Brief
Pick out and copy every line of the material below that contains the word "width". Case counts.

--- START OF Data lines ---

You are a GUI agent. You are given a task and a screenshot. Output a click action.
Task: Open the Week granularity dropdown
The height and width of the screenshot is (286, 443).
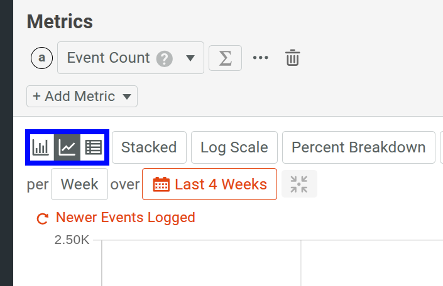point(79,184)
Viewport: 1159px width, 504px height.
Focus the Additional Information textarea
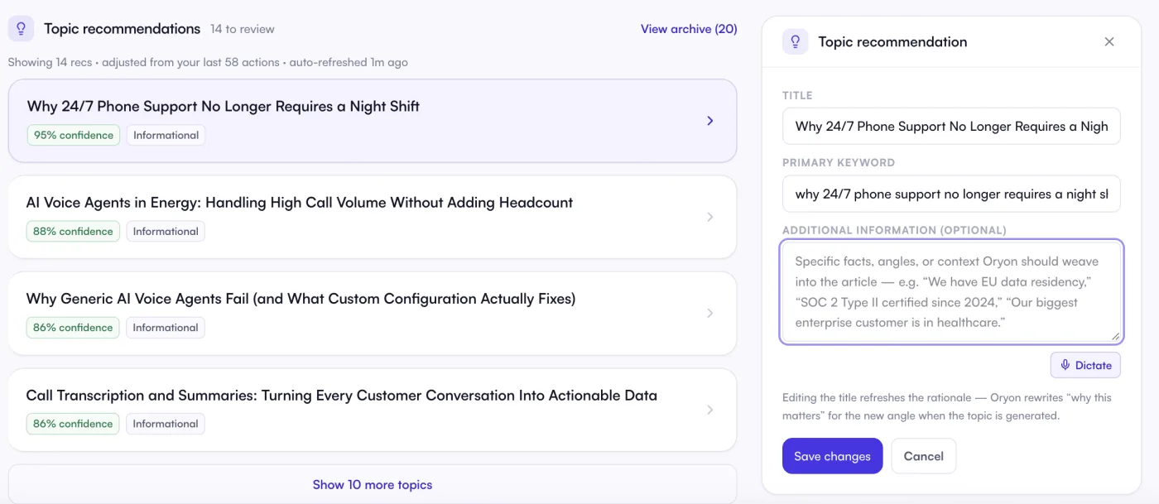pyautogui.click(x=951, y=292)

--- END OF Data lines ---

Full answer
The height and width of the screenshot is (286, 443).
Viewport: 1159px width, 504px height.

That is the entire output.